* _Task to complete_: Look through the listing for the string "will" and copy out every line that holds it.

* _Records supplied_:
•••••

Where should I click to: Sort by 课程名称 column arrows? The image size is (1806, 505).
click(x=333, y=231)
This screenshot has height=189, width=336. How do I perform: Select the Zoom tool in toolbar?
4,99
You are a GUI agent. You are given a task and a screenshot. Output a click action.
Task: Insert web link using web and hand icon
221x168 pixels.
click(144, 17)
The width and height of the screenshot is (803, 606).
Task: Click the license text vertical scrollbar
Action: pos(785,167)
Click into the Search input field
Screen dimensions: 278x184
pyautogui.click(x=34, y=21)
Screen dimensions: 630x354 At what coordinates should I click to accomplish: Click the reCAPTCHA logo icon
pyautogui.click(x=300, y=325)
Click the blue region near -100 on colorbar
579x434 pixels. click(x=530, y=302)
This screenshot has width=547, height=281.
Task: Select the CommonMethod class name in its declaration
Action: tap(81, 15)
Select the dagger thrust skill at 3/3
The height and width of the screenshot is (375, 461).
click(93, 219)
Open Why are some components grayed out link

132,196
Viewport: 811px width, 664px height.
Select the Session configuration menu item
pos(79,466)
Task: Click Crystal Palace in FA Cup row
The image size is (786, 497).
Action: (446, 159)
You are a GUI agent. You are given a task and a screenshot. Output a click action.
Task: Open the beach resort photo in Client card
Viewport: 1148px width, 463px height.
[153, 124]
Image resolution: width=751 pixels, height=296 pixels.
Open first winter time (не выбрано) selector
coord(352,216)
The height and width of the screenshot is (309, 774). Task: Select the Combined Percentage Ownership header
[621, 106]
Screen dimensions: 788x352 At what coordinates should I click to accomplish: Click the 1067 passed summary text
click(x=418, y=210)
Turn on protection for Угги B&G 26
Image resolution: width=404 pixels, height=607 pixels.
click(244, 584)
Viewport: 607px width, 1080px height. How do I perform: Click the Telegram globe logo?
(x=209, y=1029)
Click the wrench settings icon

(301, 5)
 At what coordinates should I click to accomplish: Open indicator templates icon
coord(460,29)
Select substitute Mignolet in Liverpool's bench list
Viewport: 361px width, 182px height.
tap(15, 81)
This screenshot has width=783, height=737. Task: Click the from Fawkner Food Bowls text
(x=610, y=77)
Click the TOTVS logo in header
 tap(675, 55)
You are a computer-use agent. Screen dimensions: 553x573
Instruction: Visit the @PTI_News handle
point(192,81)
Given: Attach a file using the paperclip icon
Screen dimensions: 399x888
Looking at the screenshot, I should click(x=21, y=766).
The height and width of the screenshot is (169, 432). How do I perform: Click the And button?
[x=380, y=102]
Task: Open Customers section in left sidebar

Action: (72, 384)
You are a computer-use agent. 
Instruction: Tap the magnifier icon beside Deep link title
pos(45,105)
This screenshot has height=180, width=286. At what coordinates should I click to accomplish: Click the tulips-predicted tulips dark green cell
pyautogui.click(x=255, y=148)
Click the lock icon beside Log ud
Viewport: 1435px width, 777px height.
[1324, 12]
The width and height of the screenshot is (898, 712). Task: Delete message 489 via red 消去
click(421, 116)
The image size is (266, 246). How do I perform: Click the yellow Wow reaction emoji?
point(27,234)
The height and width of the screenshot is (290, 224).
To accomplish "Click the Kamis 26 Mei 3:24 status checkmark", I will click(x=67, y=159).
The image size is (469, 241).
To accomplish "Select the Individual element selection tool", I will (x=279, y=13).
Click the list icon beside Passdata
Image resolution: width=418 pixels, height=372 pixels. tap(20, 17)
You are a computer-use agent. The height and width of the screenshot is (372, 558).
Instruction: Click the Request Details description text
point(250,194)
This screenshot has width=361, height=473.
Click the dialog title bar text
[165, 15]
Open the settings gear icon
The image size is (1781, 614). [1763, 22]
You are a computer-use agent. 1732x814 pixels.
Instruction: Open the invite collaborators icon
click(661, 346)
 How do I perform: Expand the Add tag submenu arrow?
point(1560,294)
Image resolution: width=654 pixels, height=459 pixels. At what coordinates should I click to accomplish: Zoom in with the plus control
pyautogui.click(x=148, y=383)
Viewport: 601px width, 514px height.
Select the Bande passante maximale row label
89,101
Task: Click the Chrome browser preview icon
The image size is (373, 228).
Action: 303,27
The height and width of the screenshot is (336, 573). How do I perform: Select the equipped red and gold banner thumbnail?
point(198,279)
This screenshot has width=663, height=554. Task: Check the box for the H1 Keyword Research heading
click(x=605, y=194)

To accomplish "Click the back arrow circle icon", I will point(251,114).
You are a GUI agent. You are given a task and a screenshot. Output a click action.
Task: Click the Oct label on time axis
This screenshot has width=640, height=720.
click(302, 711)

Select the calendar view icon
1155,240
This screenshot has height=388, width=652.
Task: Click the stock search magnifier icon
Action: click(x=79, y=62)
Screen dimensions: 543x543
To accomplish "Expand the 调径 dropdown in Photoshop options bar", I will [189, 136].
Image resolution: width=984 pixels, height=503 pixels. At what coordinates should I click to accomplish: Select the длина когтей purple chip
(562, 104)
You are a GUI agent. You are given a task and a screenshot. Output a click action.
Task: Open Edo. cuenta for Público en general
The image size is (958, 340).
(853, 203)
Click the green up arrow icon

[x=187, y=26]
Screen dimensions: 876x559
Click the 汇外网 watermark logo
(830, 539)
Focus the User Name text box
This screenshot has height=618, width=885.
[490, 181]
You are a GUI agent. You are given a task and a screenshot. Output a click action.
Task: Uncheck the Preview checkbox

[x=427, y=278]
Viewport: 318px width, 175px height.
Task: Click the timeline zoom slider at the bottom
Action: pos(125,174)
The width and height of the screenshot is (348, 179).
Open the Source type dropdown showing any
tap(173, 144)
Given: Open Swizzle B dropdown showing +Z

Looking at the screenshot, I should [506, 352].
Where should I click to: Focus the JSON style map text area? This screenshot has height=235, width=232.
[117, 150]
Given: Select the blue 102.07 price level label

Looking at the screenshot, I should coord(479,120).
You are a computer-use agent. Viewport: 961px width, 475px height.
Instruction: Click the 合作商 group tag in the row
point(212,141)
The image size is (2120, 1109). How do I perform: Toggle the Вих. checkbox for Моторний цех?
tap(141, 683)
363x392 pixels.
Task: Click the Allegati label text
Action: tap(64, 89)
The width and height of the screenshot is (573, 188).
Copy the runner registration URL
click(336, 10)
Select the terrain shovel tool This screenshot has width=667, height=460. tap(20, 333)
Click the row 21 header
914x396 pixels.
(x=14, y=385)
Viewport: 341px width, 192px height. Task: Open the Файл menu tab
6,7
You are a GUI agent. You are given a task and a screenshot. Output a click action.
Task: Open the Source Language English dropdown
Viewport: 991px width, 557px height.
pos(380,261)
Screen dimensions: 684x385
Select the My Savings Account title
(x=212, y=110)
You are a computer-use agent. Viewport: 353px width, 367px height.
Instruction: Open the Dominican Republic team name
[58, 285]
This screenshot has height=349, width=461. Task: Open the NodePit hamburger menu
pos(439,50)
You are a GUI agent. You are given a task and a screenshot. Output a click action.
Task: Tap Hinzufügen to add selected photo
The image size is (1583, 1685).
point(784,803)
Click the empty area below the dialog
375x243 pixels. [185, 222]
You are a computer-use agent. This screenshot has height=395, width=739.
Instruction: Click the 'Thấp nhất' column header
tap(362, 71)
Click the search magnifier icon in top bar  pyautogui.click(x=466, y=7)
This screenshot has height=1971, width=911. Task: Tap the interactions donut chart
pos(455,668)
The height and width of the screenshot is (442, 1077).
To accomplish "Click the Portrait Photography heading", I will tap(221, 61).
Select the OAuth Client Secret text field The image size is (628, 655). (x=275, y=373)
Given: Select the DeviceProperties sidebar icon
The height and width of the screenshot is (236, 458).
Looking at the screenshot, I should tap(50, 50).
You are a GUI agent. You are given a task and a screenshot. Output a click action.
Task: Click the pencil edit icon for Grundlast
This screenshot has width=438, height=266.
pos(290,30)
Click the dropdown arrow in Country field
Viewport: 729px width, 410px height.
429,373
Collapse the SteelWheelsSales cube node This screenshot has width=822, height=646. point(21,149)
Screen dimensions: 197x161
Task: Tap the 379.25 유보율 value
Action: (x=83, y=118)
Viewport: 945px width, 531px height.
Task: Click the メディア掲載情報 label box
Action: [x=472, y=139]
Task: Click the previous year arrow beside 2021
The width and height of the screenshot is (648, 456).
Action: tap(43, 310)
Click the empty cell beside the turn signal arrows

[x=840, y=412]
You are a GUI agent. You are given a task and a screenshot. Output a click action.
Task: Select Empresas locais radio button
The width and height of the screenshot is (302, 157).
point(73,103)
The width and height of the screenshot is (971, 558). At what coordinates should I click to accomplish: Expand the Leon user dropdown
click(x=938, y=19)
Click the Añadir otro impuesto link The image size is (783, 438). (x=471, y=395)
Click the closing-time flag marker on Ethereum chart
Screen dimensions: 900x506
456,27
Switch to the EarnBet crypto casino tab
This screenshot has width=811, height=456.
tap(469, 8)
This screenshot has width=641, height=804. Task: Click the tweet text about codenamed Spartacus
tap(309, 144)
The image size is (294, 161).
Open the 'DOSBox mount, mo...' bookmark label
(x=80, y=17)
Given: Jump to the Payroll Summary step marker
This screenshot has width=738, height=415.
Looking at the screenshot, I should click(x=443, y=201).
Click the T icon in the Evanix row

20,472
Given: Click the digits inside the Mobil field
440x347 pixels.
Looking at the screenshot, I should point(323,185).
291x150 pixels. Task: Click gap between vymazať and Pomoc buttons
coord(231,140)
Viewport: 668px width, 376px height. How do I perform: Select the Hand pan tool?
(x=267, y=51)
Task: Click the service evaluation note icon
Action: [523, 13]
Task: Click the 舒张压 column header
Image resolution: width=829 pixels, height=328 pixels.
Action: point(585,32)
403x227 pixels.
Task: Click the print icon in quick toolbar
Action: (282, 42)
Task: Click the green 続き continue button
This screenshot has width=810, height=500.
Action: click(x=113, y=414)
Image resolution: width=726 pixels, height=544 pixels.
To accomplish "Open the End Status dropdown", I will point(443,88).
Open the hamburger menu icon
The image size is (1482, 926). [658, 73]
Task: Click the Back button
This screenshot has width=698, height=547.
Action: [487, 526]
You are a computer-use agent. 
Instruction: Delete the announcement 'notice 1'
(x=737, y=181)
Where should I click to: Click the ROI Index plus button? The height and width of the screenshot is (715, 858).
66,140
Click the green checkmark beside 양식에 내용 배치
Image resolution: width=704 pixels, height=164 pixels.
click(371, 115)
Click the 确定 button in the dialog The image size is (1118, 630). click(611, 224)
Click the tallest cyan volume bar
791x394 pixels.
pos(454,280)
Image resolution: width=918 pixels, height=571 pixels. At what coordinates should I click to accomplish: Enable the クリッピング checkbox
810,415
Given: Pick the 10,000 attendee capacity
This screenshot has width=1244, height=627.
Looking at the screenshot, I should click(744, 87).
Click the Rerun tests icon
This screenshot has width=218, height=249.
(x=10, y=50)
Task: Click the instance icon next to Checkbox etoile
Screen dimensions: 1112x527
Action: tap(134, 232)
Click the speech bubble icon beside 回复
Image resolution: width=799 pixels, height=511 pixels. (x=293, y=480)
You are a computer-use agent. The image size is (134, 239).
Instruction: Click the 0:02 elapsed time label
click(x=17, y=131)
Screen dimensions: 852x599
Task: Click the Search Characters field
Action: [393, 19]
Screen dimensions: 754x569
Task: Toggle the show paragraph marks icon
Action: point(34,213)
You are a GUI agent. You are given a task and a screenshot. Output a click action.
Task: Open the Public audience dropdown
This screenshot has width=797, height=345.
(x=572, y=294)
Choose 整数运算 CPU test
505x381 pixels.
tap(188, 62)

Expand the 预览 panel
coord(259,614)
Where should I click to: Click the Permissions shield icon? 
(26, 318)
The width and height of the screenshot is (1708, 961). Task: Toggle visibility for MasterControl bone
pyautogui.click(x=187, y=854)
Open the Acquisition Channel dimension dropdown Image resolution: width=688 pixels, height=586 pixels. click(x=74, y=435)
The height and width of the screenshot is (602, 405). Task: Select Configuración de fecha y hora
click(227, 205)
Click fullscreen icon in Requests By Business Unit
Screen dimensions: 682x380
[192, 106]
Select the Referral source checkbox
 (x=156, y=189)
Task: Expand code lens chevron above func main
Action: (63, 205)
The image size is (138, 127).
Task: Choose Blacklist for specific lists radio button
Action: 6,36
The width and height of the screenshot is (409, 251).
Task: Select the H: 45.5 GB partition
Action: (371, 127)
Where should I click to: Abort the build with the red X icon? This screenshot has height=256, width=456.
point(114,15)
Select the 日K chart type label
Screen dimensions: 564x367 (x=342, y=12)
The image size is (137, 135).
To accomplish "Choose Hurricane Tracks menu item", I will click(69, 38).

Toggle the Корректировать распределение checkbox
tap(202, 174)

•••••

* _Exercise response_:
To accomplish "Click the Kamis 26 Mei 3:24 status checkmark", I will click(x=67, y=159).
To accomplish "Select the Individual element selection tool", I will (x=279, y=13).
To accomplish "Click the back arrow circle icon", I will point(251,114).
To accomplish "Expand the 调径 dropdown in Photoshop options bar", I will [189, 136].
To accomplish "Click the Portrait Photography heading", I will tap(221, 61).
To accomplish "Open the End Status dropdown", I will point(443,88).
To accomplish "Choose Hurricane Tracks menu item", I will click(69, 38).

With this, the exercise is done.